[Metin ve öğe işaretleme kayıtları]
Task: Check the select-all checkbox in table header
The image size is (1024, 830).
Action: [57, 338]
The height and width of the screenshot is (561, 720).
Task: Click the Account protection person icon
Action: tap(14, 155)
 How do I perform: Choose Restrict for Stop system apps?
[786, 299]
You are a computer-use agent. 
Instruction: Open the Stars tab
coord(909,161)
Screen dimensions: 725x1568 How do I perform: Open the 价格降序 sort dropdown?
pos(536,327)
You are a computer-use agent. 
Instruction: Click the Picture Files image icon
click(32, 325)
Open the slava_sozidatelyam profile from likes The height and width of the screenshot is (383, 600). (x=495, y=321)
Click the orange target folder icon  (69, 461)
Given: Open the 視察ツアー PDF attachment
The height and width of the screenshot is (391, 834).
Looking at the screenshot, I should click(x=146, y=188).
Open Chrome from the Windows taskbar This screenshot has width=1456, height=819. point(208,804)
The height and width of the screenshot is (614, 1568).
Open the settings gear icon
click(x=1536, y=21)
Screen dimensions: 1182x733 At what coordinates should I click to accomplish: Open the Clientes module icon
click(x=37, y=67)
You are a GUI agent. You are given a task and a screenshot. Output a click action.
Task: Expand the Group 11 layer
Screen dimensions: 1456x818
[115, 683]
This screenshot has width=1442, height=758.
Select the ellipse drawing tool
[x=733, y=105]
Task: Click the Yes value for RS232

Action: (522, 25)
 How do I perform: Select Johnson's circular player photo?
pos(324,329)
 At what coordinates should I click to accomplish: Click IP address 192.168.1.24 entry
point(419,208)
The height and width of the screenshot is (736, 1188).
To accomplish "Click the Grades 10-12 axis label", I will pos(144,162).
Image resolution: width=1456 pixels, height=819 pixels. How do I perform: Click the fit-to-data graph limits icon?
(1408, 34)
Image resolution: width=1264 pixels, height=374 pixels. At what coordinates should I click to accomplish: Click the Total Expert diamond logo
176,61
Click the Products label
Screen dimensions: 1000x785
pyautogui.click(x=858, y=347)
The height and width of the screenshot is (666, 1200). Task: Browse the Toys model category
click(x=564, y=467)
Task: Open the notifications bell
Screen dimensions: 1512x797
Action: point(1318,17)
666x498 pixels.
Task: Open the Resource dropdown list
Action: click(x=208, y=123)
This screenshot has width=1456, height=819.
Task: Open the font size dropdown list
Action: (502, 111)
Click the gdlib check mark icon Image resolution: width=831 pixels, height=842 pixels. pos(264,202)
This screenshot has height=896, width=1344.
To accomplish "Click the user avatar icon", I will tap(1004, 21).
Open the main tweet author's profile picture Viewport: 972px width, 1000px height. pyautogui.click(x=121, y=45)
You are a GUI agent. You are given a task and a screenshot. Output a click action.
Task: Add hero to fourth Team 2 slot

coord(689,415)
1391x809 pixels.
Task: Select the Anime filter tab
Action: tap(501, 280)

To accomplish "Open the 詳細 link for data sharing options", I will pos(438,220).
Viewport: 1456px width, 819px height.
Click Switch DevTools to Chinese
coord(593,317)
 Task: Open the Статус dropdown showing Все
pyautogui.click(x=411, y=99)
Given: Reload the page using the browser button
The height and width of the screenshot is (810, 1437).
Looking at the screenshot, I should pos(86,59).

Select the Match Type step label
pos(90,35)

■ **Yapılacak iş**: Kayıtların başından "click(32, 325)" geçen satıra kadar, iki uç da dahil olmak üzere, satırları JSON dize listesine dönüştürün. Her satır için bir dize olsun, boş satırları almayın.

■ **Tamamlanan görev**:
[
  "Task: Check the select-all checkbox in table header",
  "The image size is (1024, 830).",
  "Action: [57, 338]",
  "The height and width of the screenshot is (561, 720).",
  "Task: Click the Account protection person icon",
  "Action: tap(14, 155)",
  " How do I perform: Choose Restrict for Stop system apps?",
  "[786, 299]",
  "You are a computer-use agent. ",
  "Instruction: Open the Stars tab",
  "coord(909,161)",
  "Screen dimensions: 725x1568 How do I perform: Open the 价格降序 sort dropdown?",
  "pos(536,327)",
  "You are a computer-use agent. ",
  "Instruction: Click the Picture Files image icon",
  "click(32, 325)"
]